# TASK TO CARRY OUT:
Find the line with "Task: Open notifications bell in status bar" in the entries below, then reproduce it and every line after it down to and including the line with "The width and height of the screenshot is (1575, 858).", exactly.

# DATA UNDER STUDY:

┏━━

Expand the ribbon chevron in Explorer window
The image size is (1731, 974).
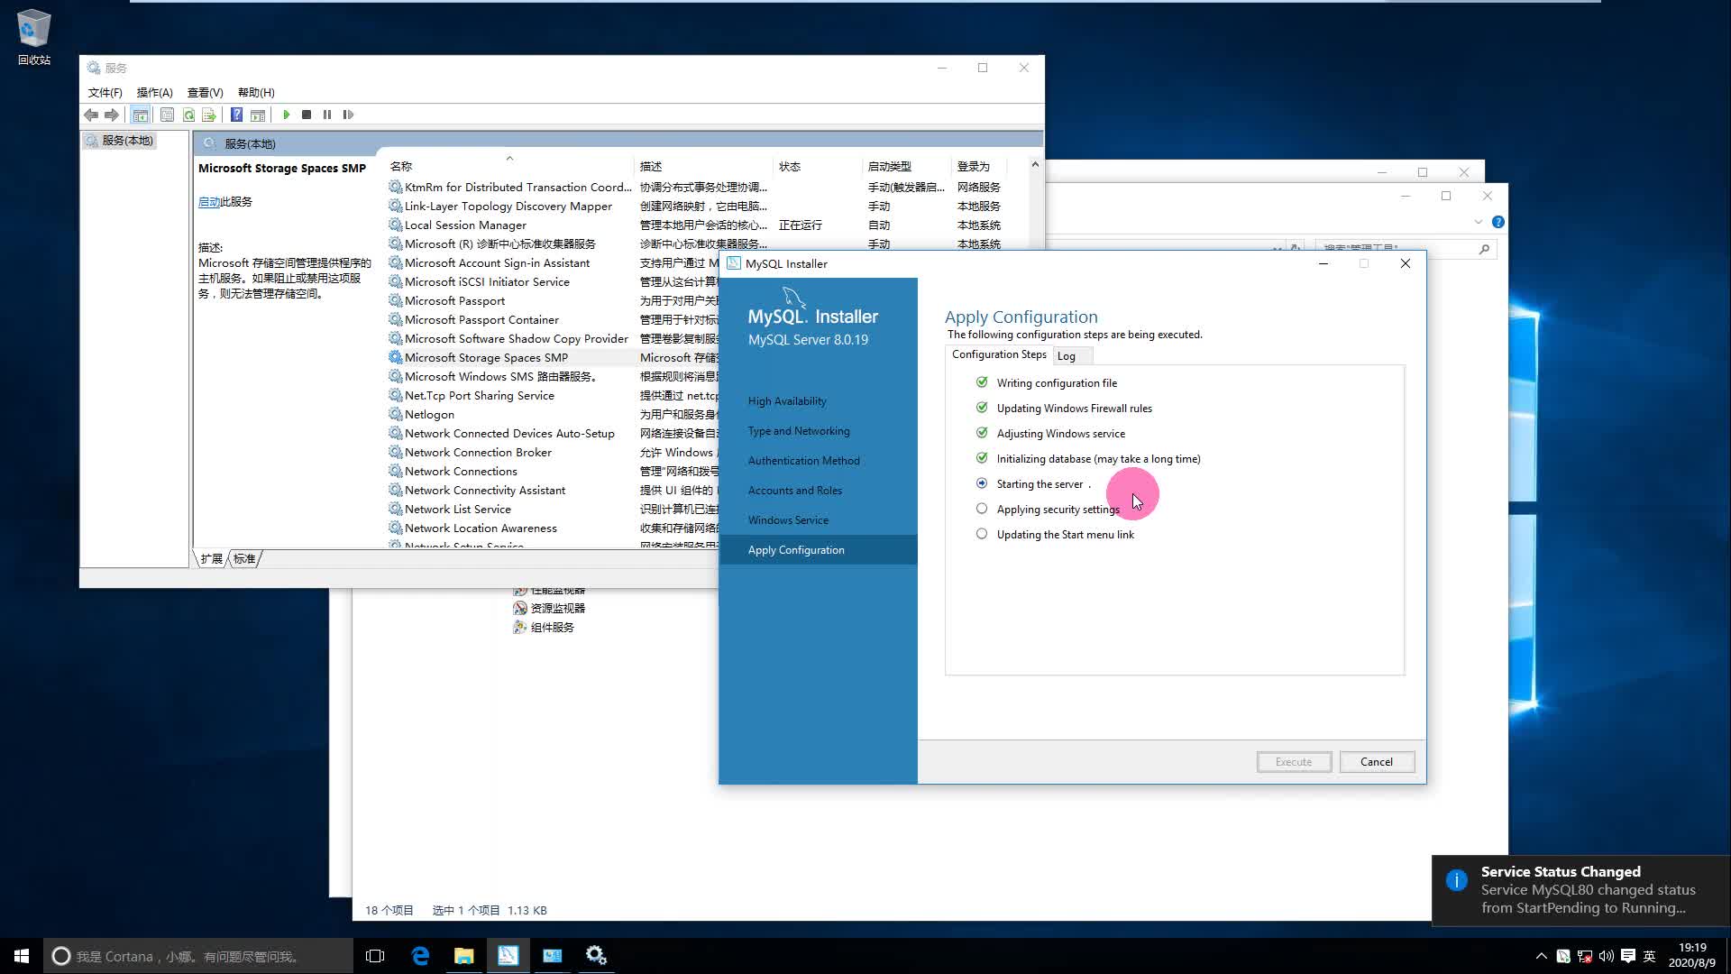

┗━━
┏━━

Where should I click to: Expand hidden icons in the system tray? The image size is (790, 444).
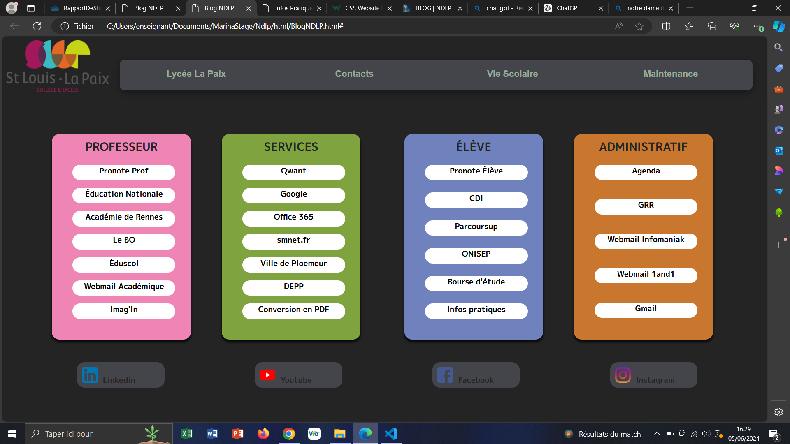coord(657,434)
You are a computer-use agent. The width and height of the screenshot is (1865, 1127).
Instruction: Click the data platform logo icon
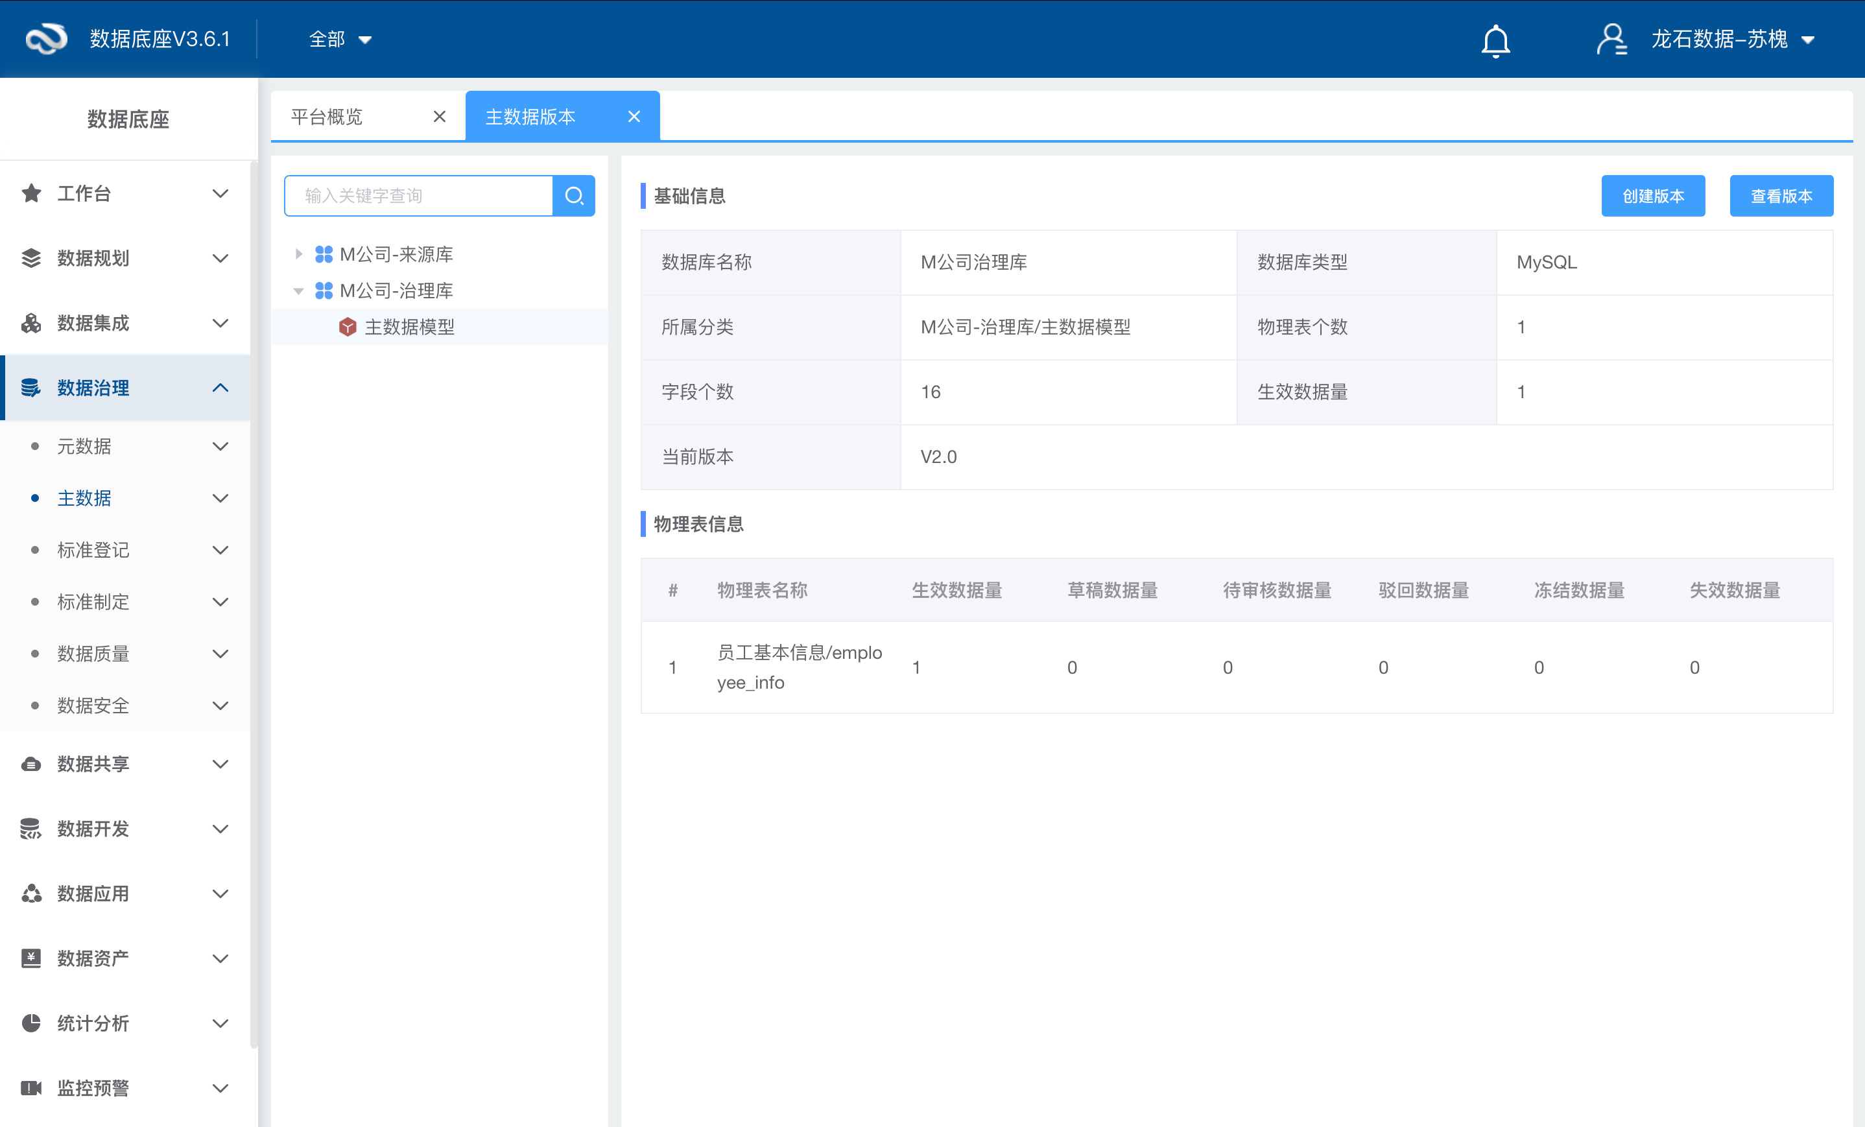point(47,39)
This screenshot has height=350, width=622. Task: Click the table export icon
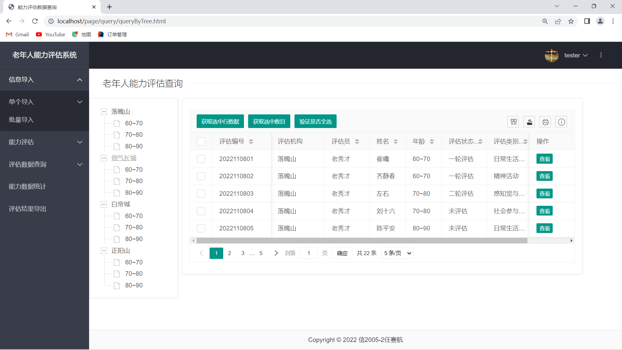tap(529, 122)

┗━━
┏━━

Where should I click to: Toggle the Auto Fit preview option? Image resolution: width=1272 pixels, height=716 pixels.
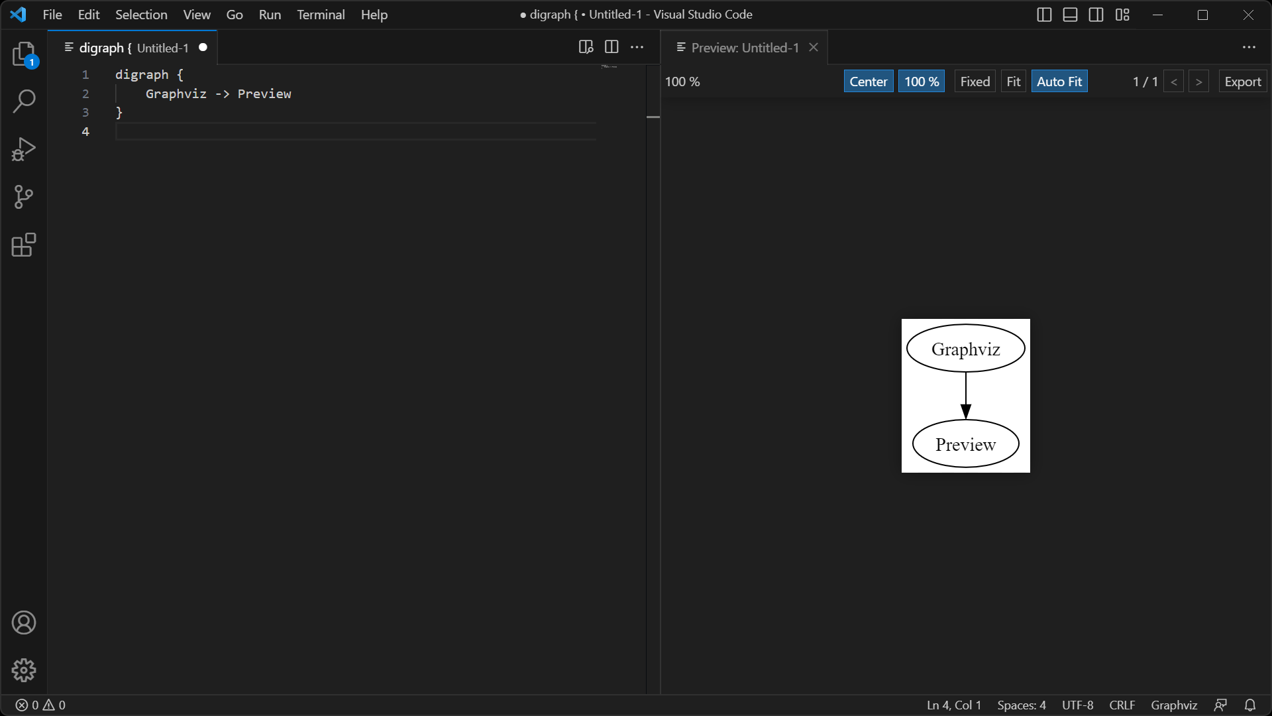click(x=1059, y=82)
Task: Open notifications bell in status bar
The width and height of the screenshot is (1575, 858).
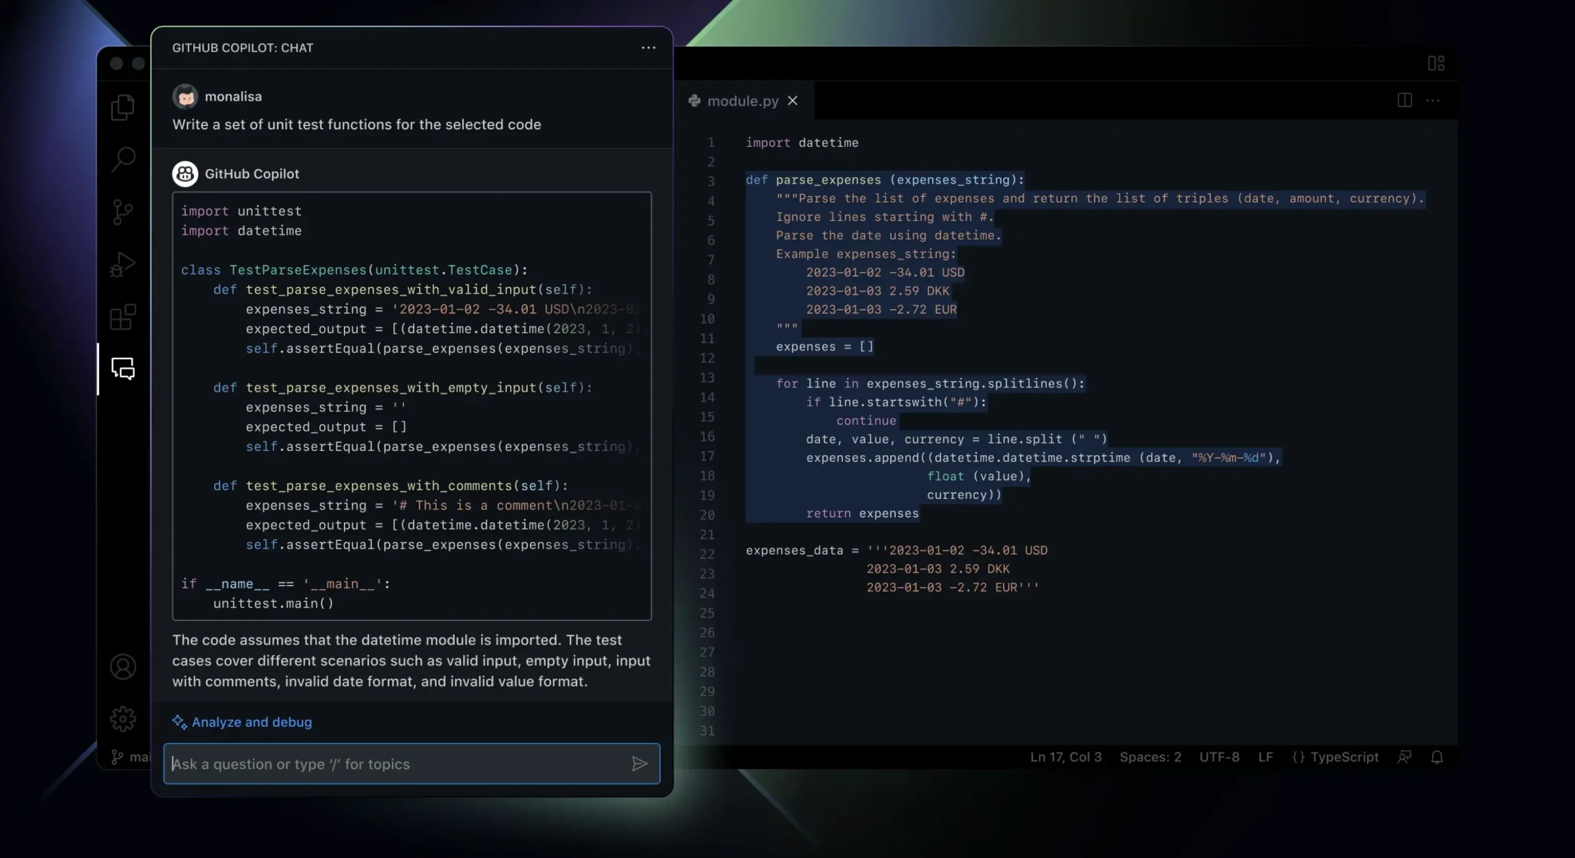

┗━━

# REPLY:
Task: Open notifications bell in status bar
The width and height of the screenshot is (1575, 858).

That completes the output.